◆ DESCRIPTION OF THE TASK:
Nothing but the lines from the one with "Screen dimensions: 338x246" through the end of the records below should be written out, and each must match word for word.

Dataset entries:
'''
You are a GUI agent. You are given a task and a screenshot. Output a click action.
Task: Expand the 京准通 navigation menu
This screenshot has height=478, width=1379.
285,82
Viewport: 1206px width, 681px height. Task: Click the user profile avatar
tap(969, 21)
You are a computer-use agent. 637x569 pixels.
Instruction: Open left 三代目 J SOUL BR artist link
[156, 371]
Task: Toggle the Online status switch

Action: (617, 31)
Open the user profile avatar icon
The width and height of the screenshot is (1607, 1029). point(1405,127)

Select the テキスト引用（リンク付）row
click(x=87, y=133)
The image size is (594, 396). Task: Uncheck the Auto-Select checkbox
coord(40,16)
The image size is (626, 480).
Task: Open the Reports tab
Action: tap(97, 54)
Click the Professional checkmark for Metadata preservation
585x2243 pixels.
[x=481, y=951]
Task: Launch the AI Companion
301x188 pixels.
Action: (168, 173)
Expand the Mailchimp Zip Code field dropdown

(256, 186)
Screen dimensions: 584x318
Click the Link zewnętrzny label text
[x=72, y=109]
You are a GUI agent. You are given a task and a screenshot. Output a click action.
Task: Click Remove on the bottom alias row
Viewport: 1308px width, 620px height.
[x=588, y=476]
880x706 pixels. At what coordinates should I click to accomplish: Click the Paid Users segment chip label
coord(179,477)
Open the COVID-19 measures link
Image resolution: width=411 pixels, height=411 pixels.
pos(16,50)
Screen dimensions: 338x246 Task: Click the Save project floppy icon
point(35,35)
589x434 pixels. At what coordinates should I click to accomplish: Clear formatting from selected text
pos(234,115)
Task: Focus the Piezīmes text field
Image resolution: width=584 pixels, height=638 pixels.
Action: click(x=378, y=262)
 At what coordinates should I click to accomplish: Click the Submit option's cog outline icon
'''
◆ EXPECTED ANSWER:
Screen dimensions: 338x246 Task: Click the Save project floppy icon
point(35,35)
589x434 pixels. At what coordinates should I click to accomplish: Clear formatting from selected text
pos(234,115)
Task: Focus the Piezīmes text field
Image resolution: width=584 pixels, height=638 pixels.
Action: click(x=378, y=262)
 At what coordinates should I click to accomplish: Click the Submit option's cog outline icon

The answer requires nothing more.